TASK BRIEF: Scan the listing below for the word "will" and copy every line that has it.

*** DATA FOR THIS TASK

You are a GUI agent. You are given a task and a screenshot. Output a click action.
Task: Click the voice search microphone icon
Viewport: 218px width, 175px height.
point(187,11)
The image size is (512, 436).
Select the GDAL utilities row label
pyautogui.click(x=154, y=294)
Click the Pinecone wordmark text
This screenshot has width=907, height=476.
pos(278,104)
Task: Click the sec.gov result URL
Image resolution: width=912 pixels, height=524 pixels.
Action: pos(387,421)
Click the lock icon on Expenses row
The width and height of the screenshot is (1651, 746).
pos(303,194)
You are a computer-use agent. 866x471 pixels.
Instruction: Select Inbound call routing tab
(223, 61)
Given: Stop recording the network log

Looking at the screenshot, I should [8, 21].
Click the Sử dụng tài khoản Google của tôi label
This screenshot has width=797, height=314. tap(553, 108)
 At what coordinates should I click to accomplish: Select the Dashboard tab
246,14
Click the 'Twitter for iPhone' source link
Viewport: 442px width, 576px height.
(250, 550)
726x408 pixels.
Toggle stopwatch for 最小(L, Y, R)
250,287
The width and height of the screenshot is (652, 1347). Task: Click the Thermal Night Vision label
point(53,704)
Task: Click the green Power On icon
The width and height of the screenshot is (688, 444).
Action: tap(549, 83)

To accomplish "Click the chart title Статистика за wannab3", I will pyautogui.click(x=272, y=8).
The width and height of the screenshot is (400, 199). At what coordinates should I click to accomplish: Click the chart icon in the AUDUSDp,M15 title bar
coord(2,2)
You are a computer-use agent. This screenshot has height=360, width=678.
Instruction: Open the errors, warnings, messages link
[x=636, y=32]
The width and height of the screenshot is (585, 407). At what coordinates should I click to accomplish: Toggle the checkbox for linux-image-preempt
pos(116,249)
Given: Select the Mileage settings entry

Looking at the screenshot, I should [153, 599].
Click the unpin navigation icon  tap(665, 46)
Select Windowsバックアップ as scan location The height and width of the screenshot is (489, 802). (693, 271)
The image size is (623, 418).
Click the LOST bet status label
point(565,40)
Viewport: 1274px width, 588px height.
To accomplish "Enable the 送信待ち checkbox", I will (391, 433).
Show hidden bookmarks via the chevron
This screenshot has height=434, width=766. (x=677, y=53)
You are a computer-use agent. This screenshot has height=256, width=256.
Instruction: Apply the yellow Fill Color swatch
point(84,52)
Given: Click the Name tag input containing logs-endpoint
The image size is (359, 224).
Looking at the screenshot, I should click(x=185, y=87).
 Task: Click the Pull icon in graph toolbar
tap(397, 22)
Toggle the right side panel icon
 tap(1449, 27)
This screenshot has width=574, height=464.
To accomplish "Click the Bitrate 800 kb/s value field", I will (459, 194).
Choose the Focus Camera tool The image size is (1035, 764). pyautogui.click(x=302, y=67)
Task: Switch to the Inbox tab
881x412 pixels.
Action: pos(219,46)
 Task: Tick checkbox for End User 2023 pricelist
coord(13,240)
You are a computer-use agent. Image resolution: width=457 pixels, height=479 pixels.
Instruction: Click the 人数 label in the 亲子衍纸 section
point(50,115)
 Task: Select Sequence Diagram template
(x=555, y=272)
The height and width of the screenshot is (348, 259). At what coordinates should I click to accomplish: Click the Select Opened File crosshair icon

******

RESULT:
To accomplish "Click the chart title Статистика за wannab3", I will pyautogui.click(x=272, y=8).
To accomplish "Enable the 送信待ち checkbox", I will (391, 433).
To accomplish "Click the Bitrate 800 kb/s value field", I will (459, 194).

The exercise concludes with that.